* _PASSAGE GIVEN_:
"""

# Microsoft Office Application Help - Excel Help forum > Excel Formulas & Functions >  > [SOLVED] How to insert hyphen "-" in between two numbers

## Big Cat

Hi All:

I was wondering if one of you Excel guru's out there could coach me
through this challenge I have.  I run an extract report from our
business system into Excel and I need to have a particular column of
data changed as follows:

From: 06001 To: 06-001

Is there a formula of some sort that I could write to handle inserting
the hyphen "-" in between the 2nd and 3rd character of my data column
to accomplish this?

Please help.

Thanks,

Big Cat

----------


## Josh Craig

Hi,

As long as it's always in between second and third characters this should
work:

=REPLACE(A1,3,0,"-")

where A1 contains the original text

----------


## Ron Rosenfeld

On 23 Jul 2006 22:52:22 -0700, "Big Cat" <pfranco27@hotmail.com> wrote:

>Hi All:
>
>I was wondering if one of you Excel guru's out there could coach me
>through this challenge I have.  I run an extract report from our
>business system into Excel and I need to have a particular column of
>data changed as follows:
>
>From: 06001 To: 06-001
>
>Is there a formula of some sort that I could write to handle inserting
>the hyphen "-" in between the 2nd and 3rd character of my data column
>to accomplish this?
>
>Please help.
>
>Thanks,
>
>Big Cat

1.  You could custom format the column:
Format/Cells/Number/Custom Type: 00-000

2.  You could use the formula:

=TEXT(A1,"00-000")

"""

* _WHAT YOU NEED TO DO_:
1. Please answer these about the Excel hyphen thread, one per line:
(a) What should 06001 become, according to the original post?
(b) Which formula does Josh Craig suggest?
(c) What custom format type does Ron Rosenfeld give for the column?
2. Write the next reply in the Excel hyphen thread, picking up after the last post shown.

* _SUPPLIED DATA_:
"""

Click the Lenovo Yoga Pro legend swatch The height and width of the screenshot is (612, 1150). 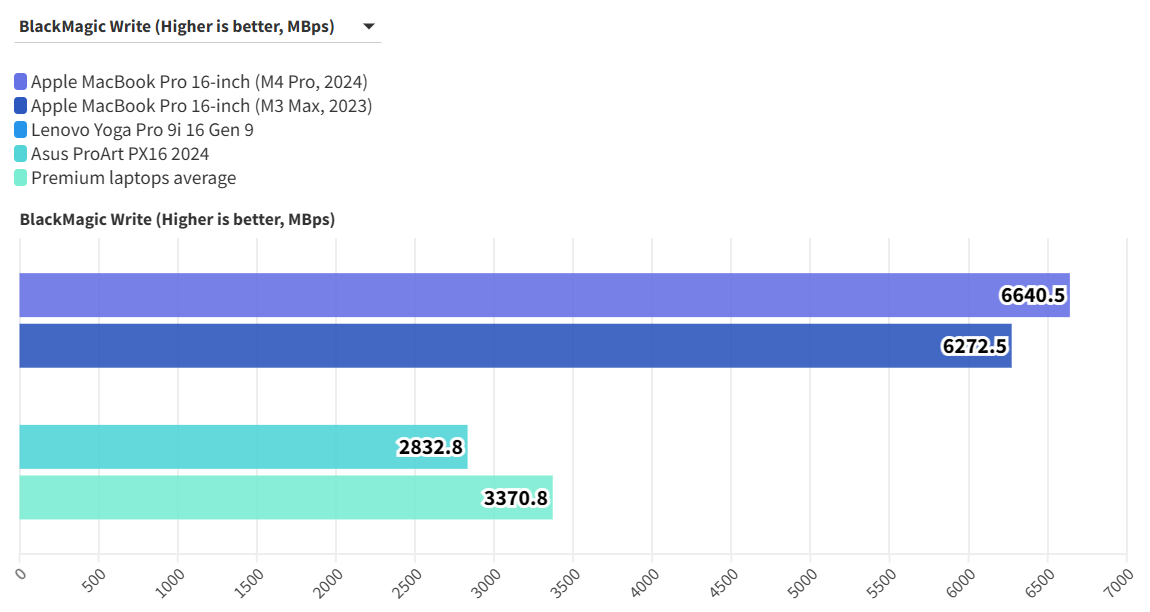[x=21, y=130]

"""

* _THE REPLIES_:
1.
(a) 06-001
(b) =REPLACE(A1,3,0,"-")
(c) 00-000

2.
--ron

----------


## Big Cat

Ron,

Thanks for the help.  I found it easiest to go with option 1 to solve
my problem immediately.  If I wanted to use option 2 (formula), where
would I insert the formula in the list?

Please advise.

Thanks,

Big Cat

Ron Rosenfeld wrote:
> On 23 Jul 2006 22:52:22 -0700, "Big Cat" <pfranco27@hotmail.com> wrote:
>
> >Hi All:
> >
> >I was wondering if one of you Excel guru's out there could coach me
> >through this challenge I have.  I run an extract report from our
> >business system into Excel and I need to have a particular column of
> >data changed as follows:
> >
> >From: 06001 To: 06-001
> >
> >Is there a formula of some sort that I could write to handle inserting
> >the hyphen "-" in between the 2nd and 3rd character of my data column
> >to accomplish this?
> >
> >Please help.
> >
> >Thanks,
> >
> >Big Cat
>
> 1.  You could custom format the column:
> 	Format/Cells/Number/Custom Type: 00-000
>
> 2.  You could use the formula:
>
> 	=TEXT(A1,"00-000")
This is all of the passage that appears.